Entries from a dataset:

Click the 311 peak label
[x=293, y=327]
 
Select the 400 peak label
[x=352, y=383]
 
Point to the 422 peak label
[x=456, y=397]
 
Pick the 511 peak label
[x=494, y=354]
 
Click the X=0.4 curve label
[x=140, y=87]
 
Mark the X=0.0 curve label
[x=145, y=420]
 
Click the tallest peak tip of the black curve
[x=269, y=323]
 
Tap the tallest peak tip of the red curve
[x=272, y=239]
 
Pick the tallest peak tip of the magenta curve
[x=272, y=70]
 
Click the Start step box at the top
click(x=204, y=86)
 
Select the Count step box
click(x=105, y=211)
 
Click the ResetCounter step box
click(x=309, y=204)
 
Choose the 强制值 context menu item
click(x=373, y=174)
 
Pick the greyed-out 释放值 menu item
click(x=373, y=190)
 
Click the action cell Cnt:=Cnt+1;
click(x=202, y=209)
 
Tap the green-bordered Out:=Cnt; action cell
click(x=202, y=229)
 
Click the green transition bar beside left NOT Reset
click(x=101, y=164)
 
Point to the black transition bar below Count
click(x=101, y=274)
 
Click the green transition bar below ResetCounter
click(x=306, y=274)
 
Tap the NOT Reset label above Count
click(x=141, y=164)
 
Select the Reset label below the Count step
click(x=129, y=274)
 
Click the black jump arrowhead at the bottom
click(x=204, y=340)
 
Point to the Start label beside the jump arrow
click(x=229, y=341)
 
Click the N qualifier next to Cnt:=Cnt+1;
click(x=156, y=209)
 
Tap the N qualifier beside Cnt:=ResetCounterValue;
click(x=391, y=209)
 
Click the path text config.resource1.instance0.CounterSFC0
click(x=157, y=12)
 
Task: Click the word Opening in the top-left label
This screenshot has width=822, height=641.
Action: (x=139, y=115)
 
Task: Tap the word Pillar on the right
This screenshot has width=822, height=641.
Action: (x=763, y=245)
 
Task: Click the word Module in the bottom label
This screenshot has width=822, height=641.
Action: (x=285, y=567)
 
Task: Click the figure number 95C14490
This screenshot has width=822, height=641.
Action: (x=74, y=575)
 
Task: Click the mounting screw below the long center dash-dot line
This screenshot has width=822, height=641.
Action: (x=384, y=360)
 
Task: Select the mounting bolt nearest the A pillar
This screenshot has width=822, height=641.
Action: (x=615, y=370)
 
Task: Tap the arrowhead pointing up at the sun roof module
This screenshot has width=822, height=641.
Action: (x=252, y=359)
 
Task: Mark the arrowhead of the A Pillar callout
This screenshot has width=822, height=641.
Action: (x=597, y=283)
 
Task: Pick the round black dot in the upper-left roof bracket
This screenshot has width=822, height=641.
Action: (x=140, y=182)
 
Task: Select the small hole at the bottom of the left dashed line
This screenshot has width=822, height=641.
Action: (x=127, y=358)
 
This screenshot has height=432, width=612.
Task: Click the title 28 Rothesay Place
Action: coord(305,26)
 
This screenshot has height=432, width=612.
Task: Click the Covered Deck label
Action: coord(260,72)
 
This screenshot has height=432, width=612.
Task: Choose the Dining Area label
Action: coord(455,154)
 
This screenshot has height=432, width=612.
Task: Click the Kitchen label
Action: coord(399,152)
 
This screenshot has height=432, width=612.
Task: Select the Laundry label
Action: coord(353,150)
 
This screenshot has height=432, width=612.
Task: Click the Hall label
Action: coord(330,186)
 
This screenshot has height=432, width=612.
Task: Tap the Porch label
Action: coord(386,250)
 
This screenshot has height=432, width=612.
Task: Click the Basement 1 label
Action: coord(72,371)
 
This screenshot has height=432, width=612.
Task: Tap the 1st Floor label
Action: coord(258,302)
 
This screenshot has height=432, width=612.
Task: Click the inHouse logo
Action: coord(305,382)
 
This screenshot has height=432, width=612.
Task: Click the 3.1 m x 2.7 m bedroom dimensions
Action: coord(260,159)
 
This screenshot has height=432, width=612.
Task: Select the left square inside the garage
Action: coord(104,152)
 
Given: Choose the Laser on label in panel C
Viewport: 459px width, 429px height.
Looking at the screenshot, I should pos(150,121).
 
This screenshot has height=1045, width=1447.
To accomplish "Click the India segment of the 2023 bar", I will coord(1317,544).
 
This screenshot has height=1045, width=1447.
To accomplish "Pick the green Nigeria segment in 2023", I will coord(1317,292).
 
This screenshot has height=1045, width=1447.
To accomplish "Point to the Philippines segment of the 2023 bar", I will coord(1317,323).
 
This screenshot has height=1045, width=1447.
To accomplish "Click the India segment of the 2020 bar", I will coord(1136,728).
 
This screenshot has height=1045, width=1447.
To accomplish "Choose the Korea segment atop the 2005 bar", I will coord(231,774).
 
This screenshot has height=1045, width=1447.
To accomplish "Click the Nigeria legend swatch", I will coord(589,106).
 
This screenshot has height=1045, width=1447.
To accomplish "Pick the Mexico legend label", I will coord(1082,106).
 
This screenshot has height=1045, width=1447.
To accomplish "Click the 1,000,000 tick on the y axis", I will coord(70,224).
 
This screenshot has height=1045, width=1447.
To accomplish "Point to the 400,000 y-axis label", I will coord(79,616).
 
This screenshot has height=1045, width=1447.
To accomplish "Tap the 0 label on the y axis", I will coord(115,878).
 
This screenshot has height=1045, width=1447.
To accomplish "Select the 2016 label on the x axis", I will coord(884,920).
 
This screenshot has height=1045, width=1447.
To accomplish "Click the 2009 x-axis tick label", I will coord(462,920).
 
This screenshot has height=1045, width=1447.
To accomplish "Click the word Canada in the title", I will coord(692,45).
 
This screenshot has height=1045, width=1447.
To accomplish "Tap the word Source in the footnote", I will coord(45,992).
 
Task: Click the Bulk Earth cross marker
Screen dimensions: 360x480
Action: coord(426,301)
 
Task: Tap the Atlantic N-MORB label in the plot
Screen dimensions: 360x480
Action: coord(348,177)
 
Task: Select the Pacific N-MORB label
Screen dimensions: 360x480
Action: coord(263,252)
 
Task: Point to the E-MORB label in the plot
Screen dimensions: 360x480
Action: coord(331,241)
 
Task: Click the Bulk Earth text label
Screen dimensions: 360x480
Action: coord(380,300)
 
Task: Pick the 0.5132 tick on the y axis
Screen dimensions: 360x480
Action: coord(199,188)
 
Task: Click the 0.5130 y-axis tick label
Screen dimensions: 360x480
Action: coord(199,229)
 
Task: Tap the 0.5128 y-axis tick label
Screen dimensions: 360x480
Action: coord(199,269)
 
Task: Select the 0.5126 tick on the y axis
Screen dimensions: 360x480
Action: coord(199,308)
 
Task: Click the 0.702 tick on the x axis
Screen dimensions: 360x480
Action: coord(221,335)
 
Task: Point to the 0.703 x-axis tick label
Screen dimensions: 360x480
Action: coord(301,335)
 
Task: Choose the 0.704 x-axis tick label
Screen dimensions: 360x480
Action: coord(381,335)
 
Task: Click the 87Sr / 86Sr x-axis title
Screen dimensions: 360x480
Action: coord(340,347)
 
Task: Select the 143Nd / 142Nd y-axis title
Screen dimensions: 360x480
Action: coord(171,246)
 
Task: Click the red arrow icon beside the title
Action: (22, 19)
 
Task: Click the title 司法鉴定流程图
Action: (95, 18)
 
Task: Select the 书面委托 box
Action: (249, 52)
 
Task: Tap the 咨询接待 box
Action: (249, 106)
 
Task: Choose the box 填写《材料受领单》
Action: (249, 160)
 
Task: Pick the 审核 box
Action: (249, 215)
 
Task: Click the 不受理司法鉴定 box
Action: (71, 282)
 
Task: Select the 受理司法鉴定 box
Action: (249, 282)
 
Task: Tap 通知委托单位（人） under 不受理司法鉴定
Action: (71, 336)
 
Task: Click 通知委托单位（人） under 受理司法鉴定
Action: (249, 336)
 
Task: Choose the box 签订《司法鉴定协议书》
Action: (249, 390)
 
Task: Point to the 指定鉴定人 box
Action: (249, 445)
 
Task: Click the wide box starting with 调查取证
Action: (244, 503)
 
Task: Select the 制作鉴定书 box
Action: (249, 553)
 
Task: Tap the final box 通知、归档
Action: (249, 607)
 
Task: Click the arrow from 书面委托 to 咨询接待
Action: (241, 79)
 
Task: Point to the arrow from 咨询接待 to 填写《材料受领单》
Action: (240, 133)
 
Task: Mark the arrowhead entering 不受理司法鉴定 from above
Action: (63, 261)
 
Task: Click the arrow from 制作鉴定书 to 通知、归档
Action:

▶ _The exercise_
Copy the lines of the material verbatim, from the line with "Task: Point to the 0.703 x-axis tick label" up to and including the line with "Action: coord(340,347)".

▶ _Written solution_
Task: Point to the 0.703 x-axis tick label
Screen dimensions: 360x480
Action: coord(301,335)
 
Task: Choose the 0.704 x-axis tick label
Screen dimensions: 360x480
Action: coord(381,335)
 
Task: Click the 87Sr / 86Sr x-axis title
Screen dimensions: 360x480
Action: coord(340,347)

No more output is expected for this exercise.